◆ Directive A: Translate this sentence from the soil fertility passage into Spanish: "After a number of years, yields would still go down and it was necessary to fallow the land to prevent serious degradation, even at the research station."

-- Source excerpt start --

Scientists soon became aware that fertilizer alone would not result in SI (Juo & van der Meersch, 1983; Kang, Wilson, & Lawson, 1984). After a number of years, yields would still go down and it was necessary to fallow the land to prevent serious degradation, even at the research station. This realization ushered in a long period of experimentation with organic methods of soil improvement, through live and dead mulches and herbaceous and woody auxiliary crops, in particular Mucuna as a short duration fallow and alley cropping, integrating cropping, and fallowing (e.g. Tarawali et al., 1999). The application of fertilizer, however, remained a necessity for an acceptable yield, whereby a synergistic effect between organic inputs and fertilizer was sometimes found (Vanlauwe, Wendt, & Diels, 2001).

Nowadays, after having given up on the adoptability of auxiliary crops whose single contribution was their anticipated effect on soil fertility (see later sections), research turned to rotations and intercrops with grain legumes with dual or triple purposes: edible grain, fodder, and a contribution to the N-economy of cropping systems (Figure 5). Fertilizer remains an essential component of ISFM, to generate satisfactory amounts of useful products, including biomass that can be returned to the soil, directly as fresh crop residues, or after passing through animals as livestock feed.

-- Source excerpt end --
-- Material provided start --

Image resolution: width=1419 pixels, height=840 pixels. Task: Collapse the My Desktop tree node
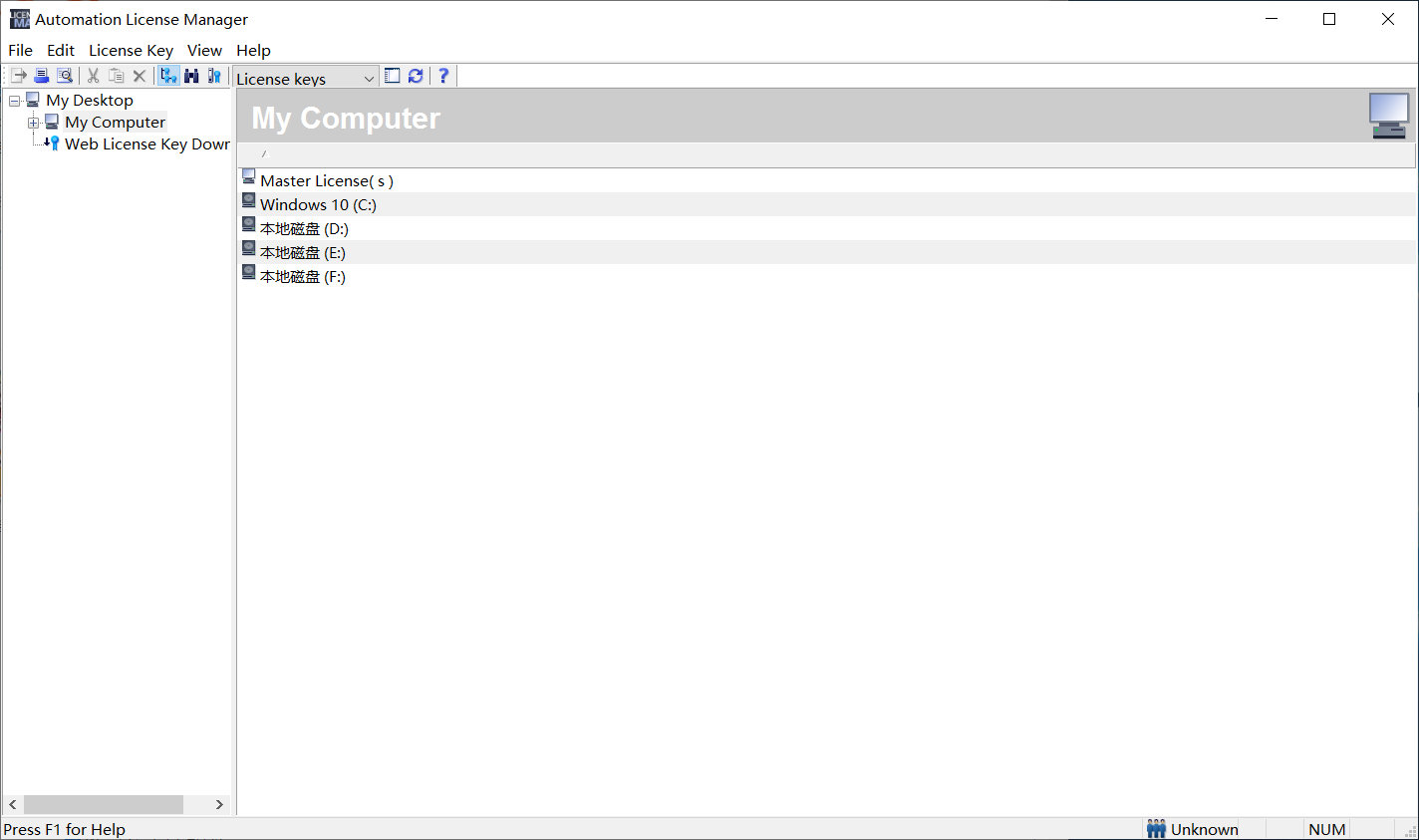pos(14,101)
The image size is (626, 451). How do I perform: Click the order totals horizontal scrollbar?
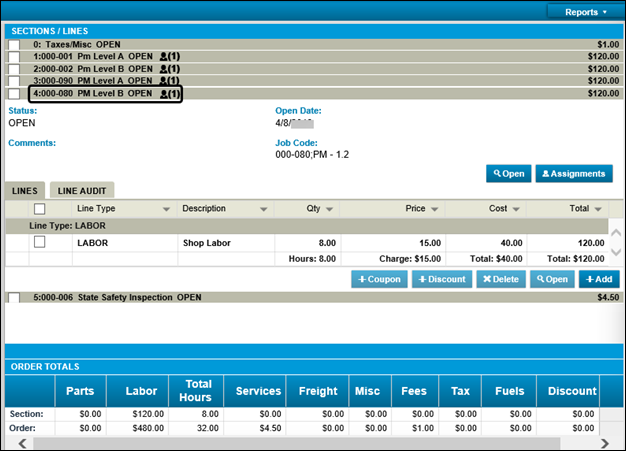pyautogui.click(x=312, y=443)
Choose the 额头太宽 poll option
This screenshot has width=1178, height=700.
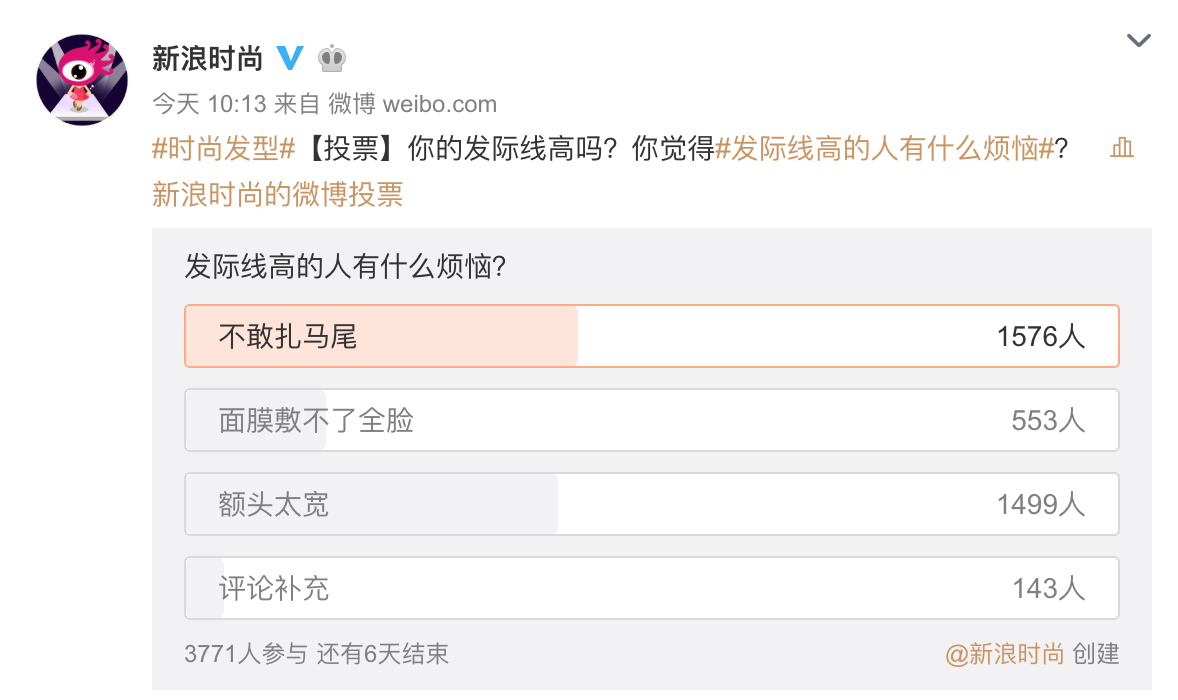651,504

-- Material provided end --

◆ Directive B: Reproduce the rows from the line containing "The image size" through the last row, requests included. Multiply every coordinate in the answers by 1.25 and round to whole numbers, with halves rounded up, and omit the pictures.

◆ Finished answer A: Después de varios años, los rendimientos seguían disminuyendo y era necesario dejar la tierra en barbecho para evitar una degradación grave, incluso en la estación de investigación.

◆ Finished answer B:
The image size is (626, 451). How do I perform: Click the order totals horizontal scrollbar?
pyautogui.click(x=390, y=554)
Choose the 额头太宽 poll option
This screenshot has width=1178, height=700.
814,630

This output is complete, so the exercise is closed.